--- START ---

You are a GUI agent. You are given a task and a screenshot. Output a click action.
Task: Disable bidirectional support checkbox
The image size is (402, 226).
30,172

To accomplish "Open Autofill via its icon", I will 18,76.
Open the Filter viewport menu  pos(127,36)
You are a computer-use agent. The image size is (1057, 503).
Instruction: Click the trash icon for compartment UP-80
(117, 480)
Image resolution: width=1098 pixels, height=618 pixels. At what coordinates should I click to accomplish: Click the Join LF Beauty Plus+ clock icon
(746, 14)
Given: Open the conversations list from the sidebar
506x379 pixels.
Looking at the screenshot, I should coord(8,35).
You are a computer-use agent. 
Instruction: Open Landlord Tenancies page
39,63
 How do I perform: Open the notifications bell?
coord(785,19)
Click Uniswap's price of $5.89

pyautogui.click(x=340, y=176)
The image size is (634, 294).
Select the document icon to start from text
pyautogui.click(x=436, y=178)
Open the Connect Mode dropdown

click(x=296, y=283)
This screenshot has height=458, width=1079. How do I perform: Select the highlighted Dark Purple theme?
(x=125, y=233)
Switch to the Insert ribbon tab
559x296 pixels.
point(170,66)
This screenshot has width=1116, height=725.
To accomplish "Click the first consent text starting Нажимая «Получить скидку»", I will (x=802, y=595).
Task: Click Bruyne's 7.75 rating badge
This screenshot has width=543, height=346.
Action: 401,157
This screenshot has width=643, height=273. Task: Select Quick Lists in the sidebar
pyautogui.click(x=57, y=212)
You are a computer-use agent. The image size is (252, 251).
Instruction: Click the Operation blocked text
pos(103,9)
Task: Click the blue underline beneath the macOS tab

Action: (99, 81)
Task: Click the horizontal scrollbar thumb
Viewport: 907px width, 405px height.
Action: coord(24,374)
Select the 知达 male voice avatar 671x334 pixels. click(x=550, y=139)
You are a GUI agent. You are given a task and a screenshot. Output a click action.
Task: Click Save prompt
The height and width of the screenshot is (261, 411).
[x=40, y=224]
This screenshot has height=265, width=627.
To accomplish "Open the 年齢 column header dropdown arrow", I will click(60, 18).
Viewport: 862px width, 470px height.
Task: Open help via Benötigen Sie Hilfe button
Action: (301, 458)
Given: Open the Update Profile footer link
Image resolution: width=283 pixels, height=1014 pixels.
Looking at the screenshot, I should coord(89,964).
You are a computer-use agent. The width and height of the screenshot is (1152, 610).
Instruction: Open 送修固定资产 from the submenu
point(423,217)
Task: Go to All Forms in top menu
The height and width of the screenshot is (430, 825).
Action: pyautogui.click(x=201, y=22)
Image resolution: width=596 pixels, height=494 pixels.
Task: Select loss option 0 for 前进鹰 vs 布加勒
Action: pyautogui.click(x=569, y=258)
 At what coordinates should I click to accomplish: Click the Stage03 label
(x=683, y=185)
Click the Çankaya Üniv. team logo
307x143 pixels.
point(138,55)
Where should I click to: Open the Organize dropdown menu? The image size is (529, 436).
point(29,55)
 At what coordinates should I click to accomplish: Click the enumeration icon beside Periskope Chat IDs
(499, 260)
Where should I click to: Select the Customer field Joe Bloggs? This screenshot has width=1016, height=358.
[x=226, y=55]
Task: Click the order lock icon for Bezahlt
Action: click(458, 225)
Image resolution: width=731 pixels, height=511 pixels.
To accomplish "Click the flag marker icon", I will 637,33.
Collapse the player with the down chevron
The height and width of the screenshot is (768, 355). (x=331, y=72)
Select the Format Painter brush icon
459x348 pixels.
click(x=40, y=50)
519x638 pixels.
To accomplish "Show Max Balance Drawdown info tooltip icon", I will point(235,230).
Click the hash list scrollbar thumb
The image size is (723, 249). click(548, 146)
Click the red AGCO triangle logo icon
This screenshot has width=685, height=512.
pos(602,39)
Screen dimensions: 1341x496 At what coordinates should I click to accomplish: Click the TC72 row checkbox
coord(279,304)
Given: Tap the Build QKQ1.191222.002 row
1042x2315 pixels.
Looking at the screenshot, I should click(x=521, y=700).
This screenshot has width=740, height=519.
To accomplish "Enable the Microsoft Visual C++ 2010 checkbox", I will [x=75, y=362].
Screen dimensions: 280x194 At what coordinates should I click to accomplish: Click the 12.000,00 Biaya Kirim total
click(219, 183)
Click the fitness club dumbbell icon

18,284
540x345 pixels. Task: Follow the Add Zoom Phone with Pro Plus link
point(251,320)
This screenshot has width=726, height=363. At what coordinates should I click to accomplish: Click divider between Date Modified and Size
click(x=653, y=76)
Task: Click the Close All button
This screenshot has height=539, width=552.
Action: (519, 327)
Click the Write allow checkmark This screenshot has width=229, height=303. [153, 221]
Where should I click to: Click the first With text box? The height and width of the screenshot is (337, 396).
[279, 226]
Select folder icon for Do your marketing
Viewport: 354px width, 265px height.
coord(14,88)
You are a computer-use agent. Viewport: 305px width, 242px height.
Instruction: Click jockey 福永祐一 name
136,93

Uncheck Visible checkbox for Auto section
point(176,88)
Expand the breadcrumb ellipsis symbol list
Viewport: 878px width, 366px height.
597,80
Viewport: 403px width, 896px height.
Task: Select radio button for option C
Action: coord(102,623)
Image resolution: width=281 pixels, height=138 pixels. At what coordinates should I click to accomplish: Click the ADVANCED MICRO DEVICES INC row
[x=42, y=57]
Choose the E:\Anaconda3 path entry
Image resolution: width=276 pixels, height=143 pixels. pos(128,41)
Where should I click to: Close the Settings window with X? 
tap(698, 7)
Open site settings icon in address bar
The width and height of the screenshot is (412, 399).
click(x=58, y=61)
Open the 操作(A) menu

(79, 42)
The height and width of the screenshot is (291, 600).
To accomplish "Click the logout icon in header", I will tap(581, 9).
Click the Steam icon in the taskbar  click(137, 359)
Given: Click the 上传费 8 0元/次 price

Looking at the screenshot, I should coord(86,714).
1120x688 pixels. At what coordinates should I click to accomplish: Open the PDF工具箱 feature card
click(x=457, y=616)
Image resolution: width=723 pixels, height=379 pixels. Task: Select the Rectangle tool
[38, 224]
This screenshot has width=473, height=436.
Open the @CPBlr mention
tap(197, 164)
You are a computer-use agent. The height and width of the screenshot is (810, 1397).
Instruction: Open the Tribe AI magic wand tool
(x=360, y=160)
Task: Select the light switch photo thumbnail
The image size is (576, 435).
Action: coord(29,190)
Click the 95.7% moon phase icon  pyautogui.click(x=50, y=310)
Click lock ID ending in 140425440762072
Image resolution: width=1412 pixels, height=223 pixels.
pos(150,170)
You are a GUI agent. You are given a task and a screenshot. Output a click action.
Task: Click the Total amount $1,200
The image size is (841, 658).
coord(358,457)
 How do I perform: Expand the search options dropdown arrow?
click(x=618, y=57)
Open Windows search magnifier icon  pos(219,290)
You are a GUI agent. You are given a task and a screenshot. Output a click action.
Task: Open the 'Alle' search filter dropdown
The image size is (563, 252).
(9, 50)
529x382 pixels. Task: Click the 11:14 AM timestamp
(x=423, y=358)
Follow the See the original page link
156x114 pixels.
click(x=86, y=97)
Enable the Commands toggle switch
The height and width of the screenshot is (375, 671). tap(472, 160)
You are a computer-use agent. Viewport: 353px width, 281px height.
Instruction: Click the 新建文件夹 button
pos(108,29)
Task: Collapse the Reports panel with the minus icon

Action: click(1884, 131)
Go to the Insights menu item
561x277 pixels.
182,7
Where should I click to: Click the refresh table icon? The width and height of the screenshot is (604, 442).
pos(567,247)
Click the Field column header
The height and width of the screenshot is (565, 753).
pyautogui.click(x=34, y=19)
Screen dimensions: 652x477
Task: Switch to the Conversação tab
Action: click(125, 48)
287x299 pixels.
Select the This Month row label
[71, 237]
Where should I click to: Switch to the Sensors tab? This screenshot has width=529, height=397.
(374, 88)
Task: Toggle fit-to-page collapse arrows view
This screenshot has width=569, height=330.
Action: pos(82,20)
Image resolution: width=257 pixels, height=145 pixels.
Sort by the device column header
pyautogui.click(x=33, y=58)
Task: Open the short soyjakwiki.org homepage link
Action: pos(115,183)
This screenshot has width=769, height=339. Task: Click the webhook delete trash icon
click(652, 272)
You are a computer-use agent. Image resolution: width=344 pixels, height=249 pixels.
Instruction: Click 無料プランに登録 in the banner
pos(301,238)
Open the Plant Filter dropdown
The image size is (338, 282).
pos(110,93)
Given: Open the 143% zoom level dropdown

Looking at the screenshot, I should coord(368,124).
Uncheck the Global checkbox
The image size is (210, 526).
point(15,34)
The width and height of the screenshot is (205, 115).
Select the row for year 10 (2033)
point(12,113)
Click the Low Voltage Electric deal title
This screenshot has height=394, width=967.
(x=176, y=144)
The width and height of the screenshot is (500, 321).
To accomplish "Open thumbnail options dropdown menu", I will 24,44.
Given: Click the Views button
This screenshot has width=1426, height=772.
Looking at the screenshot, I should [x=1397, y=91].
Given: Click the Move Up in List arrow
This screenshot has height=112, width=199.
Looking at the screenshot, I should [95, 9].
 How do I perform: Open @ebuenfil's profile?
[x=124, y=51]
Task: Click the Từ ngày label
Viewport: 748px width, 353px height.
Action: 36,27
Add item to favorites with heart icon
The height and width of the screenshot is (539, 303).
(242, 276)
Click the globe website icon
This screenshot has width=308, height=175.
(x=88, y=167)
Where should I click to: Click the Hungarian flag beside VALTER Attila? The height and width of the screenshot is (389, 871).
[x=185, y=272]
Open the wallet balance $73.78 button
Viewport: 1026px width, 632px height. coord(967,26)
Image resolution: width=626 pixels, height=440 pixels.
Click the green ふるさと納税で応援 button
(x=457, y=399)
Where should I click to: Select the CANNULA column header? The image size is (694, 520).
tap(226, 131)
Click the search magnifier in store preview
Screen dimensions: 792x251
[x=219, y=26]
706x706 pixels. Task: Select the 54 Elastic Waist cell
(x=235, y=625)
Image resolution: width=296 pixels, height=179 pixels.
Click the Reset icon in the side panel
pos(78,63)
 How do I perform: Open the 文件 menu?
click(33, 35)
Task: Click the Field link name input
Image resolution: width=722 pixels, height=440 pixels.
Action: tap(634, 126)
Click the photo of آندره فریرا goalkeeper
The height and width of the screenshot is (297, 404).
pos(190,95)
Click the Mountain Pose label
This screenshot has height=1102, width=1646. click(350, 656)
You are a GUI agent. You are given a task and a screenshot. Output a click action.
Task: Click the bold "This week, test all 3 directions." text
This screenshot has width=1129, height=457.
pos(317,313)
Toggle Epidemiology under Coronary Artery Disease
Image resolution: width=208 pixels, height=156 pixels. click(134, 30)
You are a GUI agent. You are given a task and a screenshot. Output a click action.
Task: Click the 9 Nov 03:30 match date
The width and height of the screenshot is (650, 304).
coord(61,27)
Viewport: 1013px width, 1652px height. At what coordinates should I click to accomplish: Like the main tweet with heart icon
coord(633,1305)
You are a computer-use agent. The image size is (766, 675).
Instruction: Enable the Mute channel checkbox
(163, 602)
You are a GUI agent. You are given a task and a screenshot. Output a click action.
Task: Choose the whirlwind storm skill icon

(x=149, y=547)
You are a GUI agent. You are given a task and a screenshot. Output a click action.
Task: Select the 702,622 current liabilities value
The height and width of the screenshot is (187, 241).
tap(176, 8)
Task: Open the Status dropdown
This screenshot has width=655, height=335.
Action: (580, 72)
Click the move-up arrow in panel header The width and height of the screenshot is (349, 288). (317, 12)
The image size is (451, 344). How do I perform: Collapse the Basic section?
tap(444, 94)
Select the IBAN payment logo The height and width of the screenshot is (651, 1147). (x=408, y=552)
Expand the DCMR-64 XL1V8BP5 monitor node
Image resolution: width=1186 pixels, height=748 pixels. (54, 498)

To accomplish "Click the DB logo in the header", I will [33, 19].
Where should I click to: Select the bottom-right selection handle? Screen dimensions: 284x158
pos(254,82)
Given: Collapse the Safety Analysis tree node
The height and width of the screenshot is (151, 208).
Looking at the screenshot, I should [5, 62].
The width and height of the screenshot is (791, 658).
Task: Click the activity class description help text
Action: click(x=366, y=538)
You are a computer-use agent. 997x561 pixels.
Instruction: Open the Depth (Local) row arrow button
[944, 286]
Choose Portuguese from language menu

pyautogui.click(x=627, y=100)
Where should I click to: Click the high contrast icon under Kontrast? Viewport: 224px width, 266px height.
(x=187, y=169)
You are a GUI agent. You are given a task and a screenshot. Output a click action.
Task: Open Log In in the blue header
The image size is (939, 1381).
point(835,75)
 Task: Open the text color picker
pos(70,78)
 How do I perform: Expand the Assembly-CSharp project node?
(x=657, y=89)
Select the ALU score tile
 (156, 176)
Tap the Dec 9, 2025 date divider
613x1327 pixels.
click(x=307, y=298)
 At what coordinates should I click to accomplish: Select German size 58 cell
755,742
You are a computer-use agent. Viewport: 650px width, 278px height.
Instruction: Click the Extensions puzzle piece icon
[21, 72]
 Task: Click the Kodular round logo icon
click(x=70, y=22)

--- END ---

_Goal of the exercise_: Copy all lines of the material above where the string "thumbnail" occurs.

_Answer section_:
Task: Select the light switch photo thumbnail
To accomplish "Open thumbnail options dropdown menu", I will 24,44.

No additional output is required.